Bu çerçevede ilk olarak 1963 yılında Her Türlü Irk Ayrımcılığının Önlenmesi Bildirgesi Birleşmiş Milletler tarafından kabul edilmiştir. 1965 yılında ise Bildirgenin çizdiği çerçeve içinde devletleri ortaya konulan prensipler konusunda bağlayıcı kılmak adına Her Türlü Irk Ayrımcılığının Ortadan Kaldırılmasına İlişkin Uluslararası Sözleşme Birleşmiş Milletler Genel Kurulu tarafından kabul edilmiştir.

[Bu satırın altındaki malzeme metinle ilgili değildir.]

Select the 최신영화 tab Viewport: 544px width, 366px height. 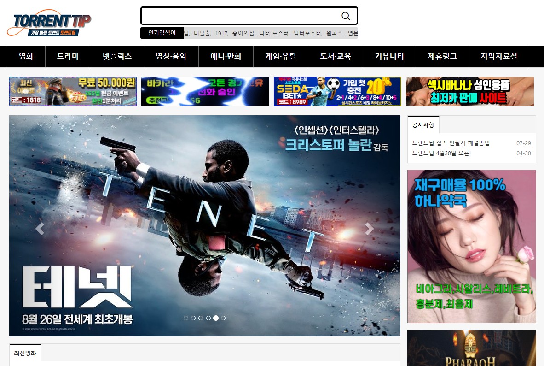click(x=25, y=353)
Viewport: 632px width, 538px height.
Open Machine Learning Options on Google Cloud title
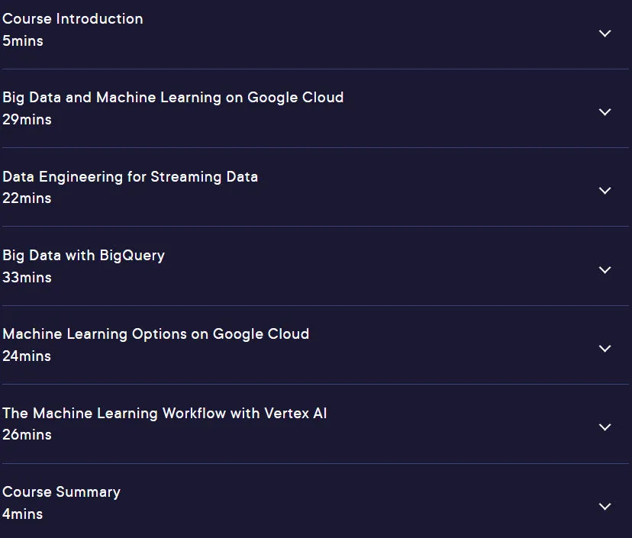(156, 334)
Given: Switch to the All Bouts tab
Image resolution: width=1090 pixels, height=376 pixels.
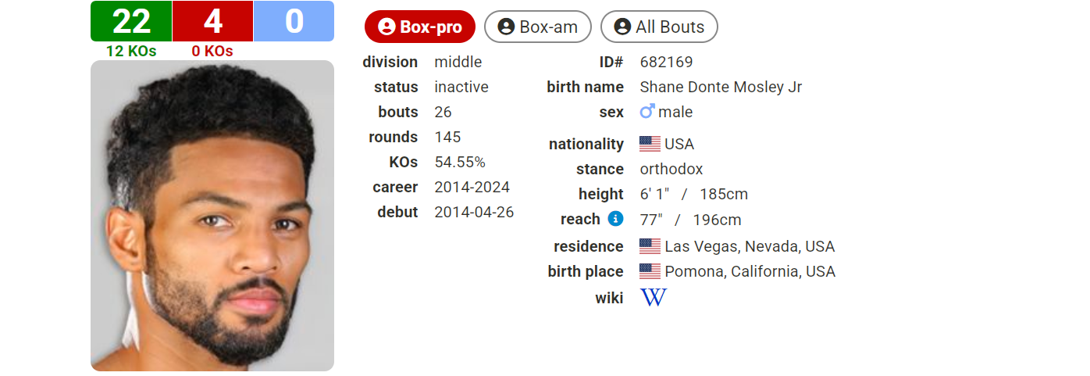Looking at the screenshot, I should pos(659,27).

2. Sözleşmenin imza ve yürürlüğe giriş tarihine ilişkin bilgiler
Her Türlü Irk Ayrımcılığının Ortadan Kaldırılmasına İlişkin Uluslararası Sözleşme New York’ta toplanan Birleşmiş Milletler Genel Kurulu’nun 21 Aralık 1965 tarih ve 2106 (XX) sayılı kararıyla kabul edilip imza, onay ve katılıma açılmıştır. Sözleşme, 27. onay belgesi veya katılma belgesinin Birleşmiş Milletler Genel Sekreterliği’ne tevdi edilme tarihinden sonraki 30’uncu gün yürürlüğe gireceğini öngören 19/1. maddesi uyarınca 04.01.1969 tarihinde yürürlüğe girmiştir.
Sözleşmeye taraf olan ülke sayısı 182’dir. Sözleşme’yi en son taraf olan ülkeler ise Angola, Dominica, Marshall Islands’dır (2019).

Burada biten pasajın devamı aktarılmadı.